A popular Python framework for building APIs

Simple

  • Represents each route as a Python function
  • Uses type hints to figure out what the request should look like.

Easy Documentation

  • Automatically generates docs using OpenAPI (aka Swagger) standard

Great Performance

  • Handles requests asynchronously without any extra work

A simple FastAPI app¶

# app/main.py

from fastapi import FastAPI

app = FastAPI()

@app.get("/")  # Listen for GET method requests at "/" route
def status():
    """Check that the API is working."""
    return "the API is up and running!"  # Return this as response

Running the app¶

$ uvicorn app.main:app --host 0.0.0.0 --port 8000
INFO:     Started server process [36347]
INFO:     Waiting for application startup.
INFO:     Application startup complete.
INFO:     Uvicorn running on http://0.0.0.0:8000 (Press CTRL+C to quit)

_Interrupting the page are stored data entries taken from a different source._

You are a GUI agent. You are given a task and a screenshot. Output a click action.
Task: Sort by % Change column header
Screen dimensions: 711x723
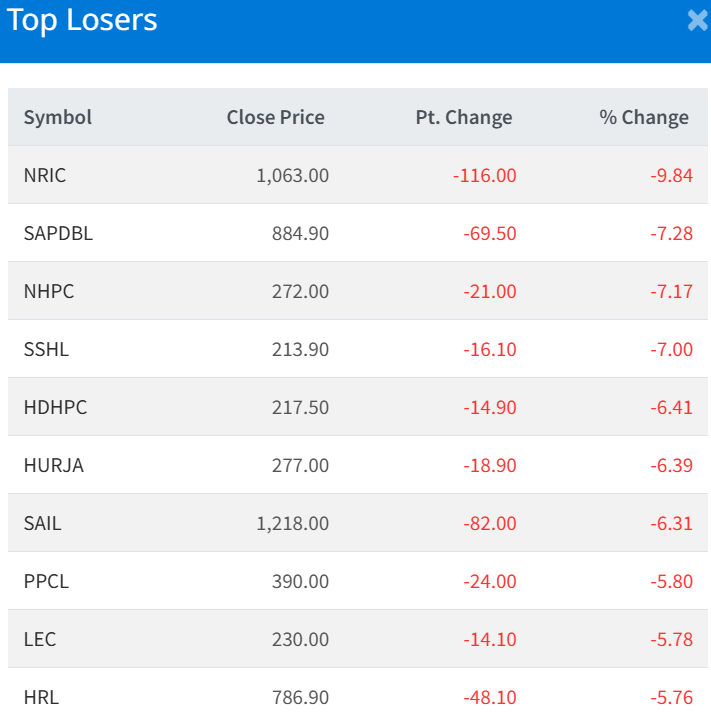(643, 117)
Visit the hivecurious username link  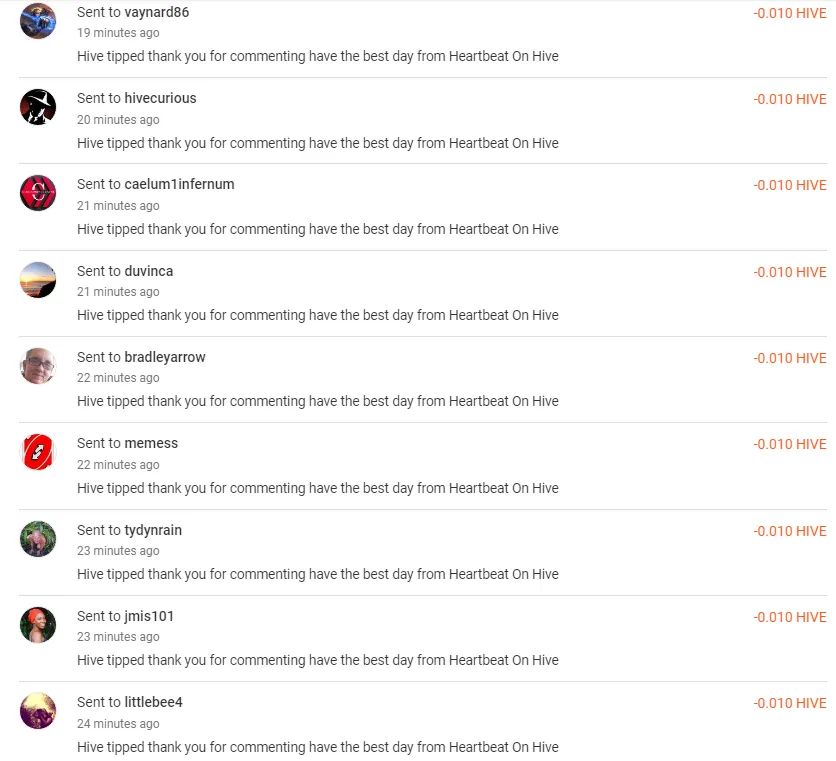[160, 98]
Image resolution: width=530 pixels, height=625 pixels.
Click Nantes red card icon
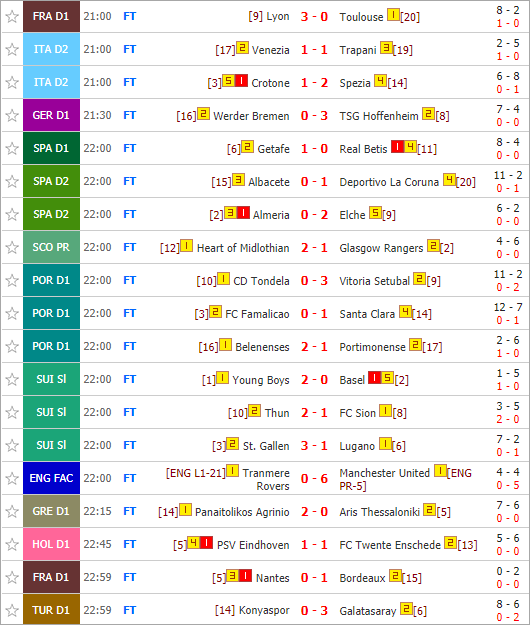pos(245,576)
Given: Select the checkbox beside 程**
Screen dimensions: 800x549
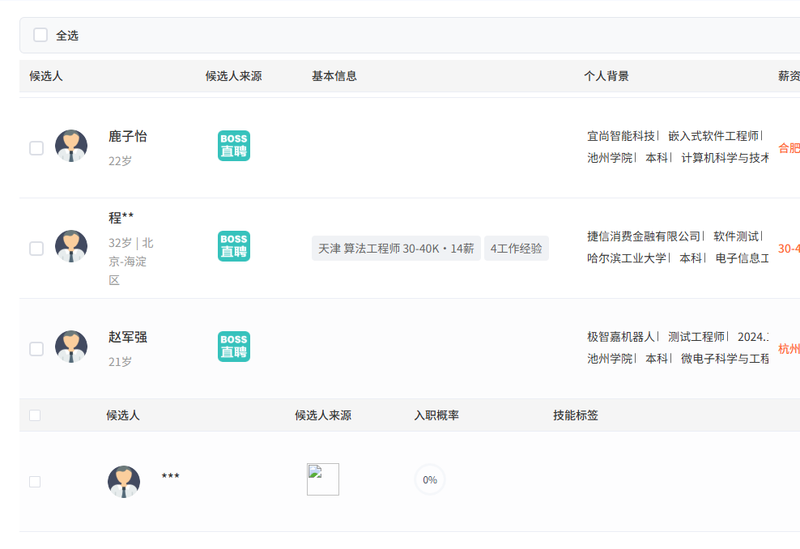Looking at the screenshot, I should tap(36, 248).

Let's look at http://localhost:8000/ and http://localhost:8000/docs.

FastAPI GET /status

We can also send requests to the API via curl, a command line utility:

$ curl -X GET http://localhost:8000
"the API is up and running!"

Or even with Python and the httpx library:

>>> import httpx
>>> response = httpx.get("http://localhost:8000")

>>> response
<Response [200 OK]>

>>> response.json()
'the API is up and running!'

Testing our app¶

  • Interactive testing is good at first, but automated tests are a better solution

    • You don't have to manually test your whole app after every change
  • We're going to use the very popular pytest library for testing

    • Most popular third-party testing library in Python
    • Easy to get started with

Pytest¶

  • Keep your test files in the tests/ directory
  • Files should be named tests/test_<thing>.py
  • Tests themselves are just functions with assert statements
# tests/test_addition.py

def test_addition_of_2_and_2():
    result = 2 + 2
    assert result == 4

Pytest Fixtures¶

  • Pytest lets you write setup code to use across multiple tests through fixture functions
  • These are generally kept in tests/conftest.py

Pytest Fixtures¶

In our case, we want to create an instance of our app to use in our tests:

# tests/conftest.py

import pytest
from fastapi.testclient import TestClient

from app.main import app


@pytest.fixture
def client() -> TestClient:
    return TestClient(app)

Testing our status endpoint¶

Then we can use it in a test that checks the status endpoint:

# tests/test_app.py

from fastapi.testclient import TestClient


def test_status_endpoint(client: TestClient):
    response = client.get("/")
    # 200 is the standard code for "success"
    assert response.status_code == 200

    # response.json() turns the response into Python objects
    payload = response.json()
    assert payload == "the API is up and running!"

Running tests¶

Kick off tests from the command line with pytest.

pytest output

❗ To-Do List ❗¶

  1. Build a GET endpoint for /
    • At app/main.py
    • It should return "the API is running" when pinged
  2. Test the endpoint interactively
    • uvicorn app.main:app
    • http://localhost:8000/ in the browser
  3. Write a test fixture for a TestClient
    • At tests/conftest.py
  4. Write a test for the / endpoint
    • At tests/test_app.py
  5. Run tests
    • pytest

Change Summary: eswan18.github.io/sklearn-api-deploy-slides/diffs/2.html

Pydantic models and payloads¶

Goals¶

  • Build Pydantic models to represent observations and prediction values for our model
  • Create a /predict endpoint that accepts an observation and returns a (dummy) prediction

An endpoint with inputs¶

Right now, our status endpoint doesn't accept any inputs

@app.get("/")  # Listen for GET method requests at "/" route
def status():
    """Check that the API is working."""
    return "the API is up and running!"  # Return this as response

An endpoint with inputs¶

We need to take inputs if we want to return a prediction, e.g.

def predict(observation):
    """Return a prediction for the given observation."""
    prediction = mymodel.predict(observation)
    return prediction

Pydantic models¶

Pydantic is a library for defining data models

  • It provides automatic validation that the data is the right type
  • It also automatically converts to/from JSON, a common interchange format for the web

Observation model¶

We can use Pydantic to define a model of the data in an "observation":

from pydantic import BaseModel

class Observation(BaseModel):
    sepal_length: float
    sepal_width: float
    petal_length: float
    petal_width: float

Pydantic and type annotations¶

Annotating the types of the fields allows Pydantic to validate the data.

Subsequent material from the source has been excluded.